Un voyage au gré de l’écoute
Depuis plusieurs années, je voyage au gré des mois, des circonstances de vie, des émotions…
Je me laisse porter par les enseignements des 13 gardiennes, ces figures ancestrales qui détiennent une sagesse précieuse.
L’une d’elles, la cinquième gardienne, m’accompagne aujourd’hui. Elle est celle qui écoute.
Longtemps, j’ai cru qu’écouter et entendre étaient une seule et même chose.
Mais aujourd’hui, au cœur de la tempête, je saisis enfin leur différence.
Entendre est passif. C’est percevoir un son sans effort.
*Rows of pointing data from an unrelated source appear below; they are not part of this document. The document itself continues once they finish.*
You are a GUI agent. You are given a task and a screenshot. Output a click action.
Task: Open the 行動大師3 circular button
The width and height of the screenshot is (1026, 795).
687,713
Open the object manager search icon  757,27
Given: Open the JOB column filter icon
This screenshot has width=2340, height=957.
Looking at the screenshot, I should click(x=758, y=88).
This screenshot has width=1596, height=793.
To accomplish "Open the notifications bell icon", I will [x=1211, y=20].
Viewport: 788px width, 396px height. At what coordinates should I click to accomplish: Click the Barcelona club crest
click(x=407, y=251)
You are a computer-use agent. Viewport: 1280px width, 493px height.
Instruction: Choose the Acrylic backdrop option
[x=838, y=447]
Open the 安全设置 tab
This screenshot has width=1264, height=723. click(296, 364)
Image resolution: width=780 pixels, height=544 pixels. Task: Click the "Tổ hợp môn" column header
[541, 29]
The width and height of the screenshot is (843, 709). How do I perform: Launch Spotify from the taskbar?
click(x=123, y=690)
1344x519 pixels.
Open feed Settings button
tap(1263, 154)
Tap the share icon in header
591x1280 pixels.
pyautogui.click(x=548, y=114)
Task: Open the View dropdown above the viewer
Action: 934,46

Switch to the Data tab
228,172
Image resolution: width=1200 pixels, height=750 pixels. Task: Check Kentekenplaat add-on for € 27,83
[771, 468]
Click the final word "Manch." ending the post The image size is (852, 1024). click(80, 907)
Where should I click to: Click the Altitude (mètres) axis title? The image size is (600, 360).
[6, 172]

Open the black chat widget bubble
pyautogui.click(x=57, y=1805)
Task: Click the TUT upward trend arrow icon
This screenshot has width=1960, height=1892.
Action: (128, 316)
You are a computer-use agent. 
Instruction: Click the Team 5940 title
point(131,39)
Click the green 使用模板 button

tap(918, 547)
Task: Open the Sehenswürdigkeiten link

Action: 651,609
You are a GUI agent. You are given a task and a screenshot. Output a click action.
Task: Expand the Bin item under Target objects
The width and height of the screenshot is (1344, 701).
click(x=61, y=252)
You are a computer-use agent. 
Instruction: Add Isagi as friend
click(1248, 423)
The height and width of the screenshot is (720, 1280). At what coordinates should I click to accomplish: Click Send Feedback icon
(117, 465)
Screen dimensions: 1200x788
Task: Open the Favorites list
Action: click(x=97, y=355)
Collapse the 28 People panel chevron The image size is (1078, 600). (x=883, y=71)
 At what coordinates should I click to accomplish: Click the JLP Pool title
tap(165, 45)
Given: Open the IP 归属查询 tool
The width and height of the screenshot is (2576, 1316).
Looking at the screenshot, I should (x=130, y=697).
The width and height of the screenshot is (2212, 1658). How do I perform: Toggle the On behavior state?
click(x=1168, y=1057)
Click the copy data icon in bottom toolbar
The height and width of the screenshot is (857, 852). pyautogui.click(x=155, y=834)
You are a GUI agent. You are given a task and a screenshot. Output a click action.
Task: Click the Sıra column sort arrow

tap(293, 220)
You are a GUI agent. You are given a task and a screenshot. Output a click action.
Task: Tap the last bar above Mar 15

Écouter est un acte. C’est choisir de se rendre disponible.
L’art oublié de l’écoute profonde
Nos sens s’entrelacent, s’entrechoquent, se complètent. Voir, toucher, sentir… Tout cela vient perturber notre capacité à écouter pleinement.
Autrefois, les femmes qui voulaient retrouver l’art de l’écoute entraient en Tiyowhé.
Elles s’isolaient dans une grotte, plongées dans l’obscurité durant trois jours et trois nuits.
Sans distraction, elles s’immergeaient dans un monde fait de sons, de vibrations, d’infimes murmures.
Dans cet espace, elles apprenaient à se syntoniser avec une seule chose à la fois.
Dans ce silence choisi, l’écoute devenait un langage.
Aujourd’hui, en cet instant précis, je vis mon propre Tiyowhé.
Quand l’écoute devient nécessité
Le cyclone Garance est là.
Je suis enfermée chez moi, dans le noir, alors que dehors, il fait jour.
La lumière filtre à travers les naco opalescents, ces vitres qui laissent passer le jour sans dévoiler l’extérieur.
Mais je ne peux pas voir.
Alors, j’écoute.
🔹 J’écoute le vent qui rugit,
🔹 J’écoute les branches qui se brisent,
🔹 J’écoute les rafales qui s’engouffrent sous la terrasse,
🔹 J’écoute les objets qui tombent avec fracas.
Puis, un bruit plus proche.
Un choc brutal contre les volets roulants.
Mon cœur sursaute. Je ne sais pas ce que c’est.
Je ne peux pas voir. Je suis aveugle, pour un temps.
Alors, je continue d’écouter.
Je suis seule.
Seule avec les éléments.
Seule avec moi-même.
Écouter, une rencontre avec soi
Dans cette tempête, dans cet enfermement imposé, quelque chose se passe.
Le vacarme du cyclone est partout. Il emplit l’espace, il vibre dans l’air, il résonne sous ma peau.
Autour de moi, dans d’autres maisons, on se rassemble.
Les familles se regroupent, partagent des repas aux lueurs des bougies, jouent aux jeux de sociétés pour tromper l’attente.
Les voix se superposent au tumulte du vent, les éclats de rire s’opposent au fracas de la tempête.
Mais moi, je vis ce moment autrement.
Je suis seule.
Seule avec les éléments.
Seule avec moi-même.
Et pourtant, un autre silence s’installe en moi.
Je réalise que je ne suis pas seulement en train d’écouter le monde extérieur.
J’écoute aussi mon monde intérieur.
Écouter, ce n’est pas attendre le silence.
C’est entendre ce qui existe, même dans le tumulte.
Je ressens ce que le bruit masquait jusque-là :
🌿 Mes émotions en suspens.
🌿 Mes peurs encore vibrantes.
🌿 Les élans de mon âme que j’avais oubliés.
La tempête n’est pas seulement autour de moi.
Elle est aussi en moi.
Alors, j’attends.
J’écoute encore.
Poème de l’écoute
Écouter, ce n’est pas attendre le silence,
Mais plonger dans le bruit et l’accueillir.
C’est sentir le vent porter ses vérités,
C’est entendre la tempête sans s’y perdre.Écouter, c’est un ancrage, une présence,
Un regard tourné vers l’invisible,
Un murmure au creux du tumulte,
Un souffle qui se fraie un chemin.Alors j’écoute… et j’apprends.